Exercise requirements. Please copy out all of the following material line for line, with no changes.

Given records.

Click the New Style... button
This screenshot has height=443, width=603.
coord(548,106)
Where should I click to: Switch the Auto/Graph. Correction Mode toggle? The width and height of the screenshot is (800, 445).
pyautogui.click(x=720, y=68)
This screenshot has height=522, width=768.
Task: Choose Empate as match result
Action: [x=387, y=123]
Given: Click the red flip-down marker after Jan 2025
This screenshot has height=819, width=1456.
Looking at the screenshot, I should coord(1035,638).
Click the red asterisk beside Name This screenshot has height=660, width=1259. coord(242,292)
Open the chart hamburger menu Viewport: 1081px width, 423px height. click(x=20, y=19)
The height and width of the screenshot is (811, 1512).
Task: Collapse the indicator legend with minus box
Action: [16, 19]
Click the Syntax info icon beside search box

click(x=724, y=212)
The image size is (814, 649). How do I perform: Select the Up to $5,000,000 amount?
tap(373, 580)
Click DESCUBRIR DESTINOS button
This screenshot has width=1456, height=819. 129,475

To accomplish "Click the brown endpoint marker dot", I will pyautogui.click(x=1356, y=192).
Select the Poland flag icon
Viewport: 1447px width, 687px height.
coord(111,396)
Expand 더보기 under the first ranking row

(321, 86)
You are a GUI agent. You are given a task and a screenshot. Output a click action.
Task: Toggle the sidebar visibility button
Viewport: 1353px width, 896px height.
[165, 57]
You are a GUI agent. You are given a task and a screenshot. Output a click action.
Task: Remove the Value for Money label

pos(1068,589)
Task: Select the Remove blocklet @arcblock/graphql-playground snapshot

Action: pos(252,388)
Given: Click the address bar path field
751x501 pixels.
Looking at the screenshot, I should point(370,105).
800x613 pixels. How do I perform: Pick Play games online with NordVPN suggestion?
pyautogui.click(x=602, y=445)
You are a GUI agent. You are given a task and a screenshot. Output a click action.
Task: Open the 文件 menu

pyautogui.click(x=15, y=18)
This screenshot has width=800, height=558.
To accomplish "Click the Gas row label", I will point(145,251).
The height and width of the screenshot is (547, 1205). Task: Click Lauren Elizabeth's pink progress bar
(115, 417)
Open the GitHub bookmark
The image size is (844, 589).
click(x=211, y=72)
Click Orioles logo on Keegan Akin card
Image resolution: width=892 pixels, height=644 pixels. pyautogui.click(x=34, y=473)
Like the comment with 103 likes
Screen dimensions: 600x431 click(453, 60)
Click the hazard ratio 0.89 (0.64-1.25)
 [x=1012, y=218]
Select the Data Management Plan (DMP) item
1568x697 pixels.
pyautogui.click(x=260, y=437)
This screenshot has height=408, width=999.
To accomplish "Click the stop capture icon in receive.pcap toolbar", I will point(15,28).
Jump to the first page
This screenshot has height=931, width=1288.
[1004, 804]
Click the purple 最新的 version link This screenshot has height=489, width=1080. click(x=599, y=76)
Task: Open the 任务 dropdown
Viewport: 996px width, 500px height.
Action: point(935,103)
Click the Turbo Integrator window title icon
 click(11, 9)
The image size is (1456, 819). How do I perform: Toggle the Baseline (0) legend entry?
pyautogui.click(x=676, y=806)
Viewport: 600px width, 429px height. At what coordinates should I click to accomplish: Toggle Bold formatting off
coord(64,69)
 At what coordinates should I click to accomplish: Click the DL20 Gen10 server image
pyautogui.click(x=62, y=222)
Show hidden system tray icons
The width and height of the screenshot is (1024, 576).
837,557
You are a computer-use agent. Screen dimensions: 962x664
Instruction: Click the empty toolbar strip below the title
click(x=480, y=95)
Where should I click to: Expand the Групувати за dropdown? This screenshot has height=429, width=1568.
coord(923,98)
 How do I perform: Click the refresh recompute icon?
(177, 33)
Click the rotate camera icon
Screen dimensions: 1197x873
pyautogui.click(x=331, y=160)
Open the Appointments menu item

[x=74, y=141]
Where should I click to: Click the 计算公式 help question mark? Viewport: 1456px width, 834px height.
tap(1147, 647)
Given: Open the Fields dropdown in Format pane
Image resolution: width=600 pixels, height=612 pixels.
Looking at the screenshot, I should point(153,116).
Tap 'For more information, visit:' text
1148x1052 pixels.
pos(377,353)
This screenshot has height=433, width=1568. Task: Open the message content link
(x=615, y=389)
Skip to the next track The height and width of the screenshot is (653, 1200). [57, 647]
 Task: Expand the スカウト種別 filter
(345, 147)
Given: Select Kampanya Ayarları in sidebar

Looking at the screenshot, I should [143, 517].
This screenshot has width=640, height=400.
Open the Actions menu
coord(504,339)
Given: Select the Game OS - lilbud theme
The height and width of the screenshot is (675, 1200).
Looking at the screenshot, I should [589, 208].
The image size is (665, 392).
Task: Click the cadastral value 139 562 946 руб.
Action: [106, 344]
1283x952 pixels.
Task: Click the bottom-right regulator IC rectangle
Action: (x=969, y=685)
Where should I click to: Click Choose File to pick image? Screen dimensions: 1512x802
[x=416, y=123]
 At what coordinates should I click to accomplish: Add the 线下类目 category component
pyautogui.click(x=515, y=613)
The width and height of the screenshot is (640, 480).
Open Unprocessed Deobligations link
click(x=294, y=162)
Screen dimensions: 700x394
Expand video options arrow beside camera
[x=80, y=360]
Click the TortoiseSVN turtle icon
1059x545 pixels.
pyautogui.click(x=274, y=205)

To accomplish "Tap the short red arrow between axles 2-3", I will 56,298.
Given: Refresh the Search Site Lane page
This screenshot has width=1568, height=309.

Output for this exercise.
Click the New Style... button
This screenshot has height=443, width=603.
coord(548,106)
Where should I click to: Switch the Auto/Graph. Correction Mode toggle? The width and height of the screenshot is (800, 445).
pyautogui.click(x=720, y=68)
This screenshot has height=522, width=768.
Task: Choose Empate as match result
Action: [x=387, y=123]
Given: Click the red flip-down marker after Jan 2025
This screenshot has height=819, width=1456.
Looking at the screenshot, I should coord(1035,638).
Click the red asterisk beside Name This screenshot has height=660, width=1259. coord(242,292)
Open the chart hamburger menu Viewport: 1081px width, 423px height. click(x=20, y=19)
The height and width of the screenshot is (811, 1512).
Task: Collapse the indicator legend with minus box
Action: [16, 19]
Click the Syntax info icon beside search box

click(x=724, y=212)
The image size is (814, 649). How do I perform: Select the Up to $5,000,000 amount?
tap(373, 580)
Click DESCUBRIR DESTINOS button
This screenshot has width=1456, height=819. 129,475

To accomplish "Click the brown endpoint marker dot", I will pyautogui.click(x=1356, y=192).
Select the Poland flag icon
Viewport: 1447px width, 687px height.
coord(111,396)
Expand 더보기 under the first ranking row

(321, 86)
You are a GUI agent. You are given a task and a screenshot. Output a click action.
Task: Toggle the sidebar visibility button
Viewport: 1353px width, 896px height.
[165, 57]
You are a GUI agent. You are given a task and a screenshot. Output a click action.
Task: Remove the Value for Money label

pos(1068,589)
Task: Select the Remove blocklet @arcblock/graphql-playground snapshot

Action: pos(252,388)
Given: Click the address bar path field
751x501 pixels.
Looking at the screenshot, I should point(370,105).
800x613 pixels. How do I perform: Pick Play games online with NordVPN suggestion?
pyautogui.click(x=602, y=445)
You are a GUI agent. You are given a task and a screenshot. Output a click action.
Task: Open the 文件 menu

pyautogui.click(x=15, y=18)
This screenshot has width=800, height=558.
To accomplish "Click the Gas row label", I will point(145,251).
The height and width of the screenshot is (547, 1205). Task: Click Lauren Elizabeth's pink progress bar
(115, 417)
Open the GitHub bookmark
The image size is (844, 589).
click(x=211, y=72)
Click Orioles logo on Keegan Akin card
Image resolution: width=892 pixels, height=644 pixels. pyautogui.click(x=34, y=473)
Like the comment with 103 likes
Screen dimensions: 600x431 click(453, 60)
Click the hazard ratio 0.89 (0.64-1.25)
 [x=1012, y=218]
Select the Data Management Plan (DMP) item
1568x697 pixels.
pyautogui.click(x=260, y=437)
This screenshot has height=408, width=999.
To accomplish "Click the stop capture icon in receive.pcap toolbar", I will point(15,28).
Jump to the first page
This screenshot has height=931, width=1288.
[1004, 804]
Click the purple 最新的 version link This screenshot has height=489, width=1080. click(x=599, y=76)
Task: Open the 任务 dropdown
Viewport: 996px width, 500px height.
Action: point(935,103)
Click the Turbo Integrator window title icon
 click(11, 9)
The image size is (1456, 819). How do I perform: Toggle the Baseline (0) legend entry?
pyautogui.click(x=676, y=806)
Viewport: 600px width, 429px height. At what coordinates should I click to accomplish: Toggle Bold formatting off
coord(64,69)
 At what coordinates should I click to accomplish: Click the DL20 Gen10 server image
pyautogui.click(x=62, y=222)
Show hidden system tray icons
The width and height of the screenshot is (1024, 576).
837,557
You are a computer-use agent. Screen dimensions: 962x664
Instruction: Click the empty toolbar strip below the title
click(x=480, y=95)
Where should I click to: Expand the Групувати за dropdown? This screenshot has height=429, width=1568.
coord(923,98)
 How do I perform: Click the refresh recompute icon?
(177, 33)
Click the rotate camera icon
Screen dimensions: 1197x873
pyautogui.click(x=331, y=160)
Open the Appointments menu item

[x=74, y=141]
Where should I click to: Click the 计算公式 help question mark? Viewport: 1456px width, 834px height.
tap(1147, 647)
Given: Open the Fields dropdown in Format pane
Image resolution: width=600 pixels, height=612 pixels.
Looking at the screenshot, I should point(153,116).
Tap 'For more information, visit:' text
1148x1052 pixels.
pos(377,353)
This screenshot has height=433, width=1568. Task: Open the message content link
(x=615, y=389)
Skip to the next track The height and width of the screenshot is (653, 1200). [57, 647]
 Task: Expand the スカウト種別 filter
(345, 147)
Given: Select Kampanya Ayarları in sidebar

Looking at the screenshot, I should [143, 517].
This screenshot has width=640, height=400.
Open the Actions menu
coord(504,339)
Given: Select the Game OS - lilbud theme
The height and width of the screenshot is (675, 1200).
Looking at the screenshot, I should [589, 208].
The image size is (665, 392).
Task: Click the cadastral value 139 562 946 руб.
Action: [106, 344]
1283x952 pixels.
Task: Click the bottom-right regulator IC rectangle
Action: (x=969, y=685)
Where should I click to: Click Choose File to pick image? Screen dimensions: 1512x802
[x=416, y=123]
 At what coordinates should I click to accomplish: Add the 线下类目 category component
pyautogui.click(x=515, y=613)
The width and height of the screenshot is (640, 480).
Open Unprocessed Deobligations link
click(x=294, y=162)
Screen dimensions: 700x394
Expand video options arrow beside camera
[x=80, y=360]
Click the TortoiseSVN turtle icon
1059x545 pixels.
pyautogui.click(x=274, y=205)

To accomplish "Tap the short red arrow between axles 2-3", I will 56,298.
Given: Refresh the Search Site Lane page
This screenshot has width=1568, height=309.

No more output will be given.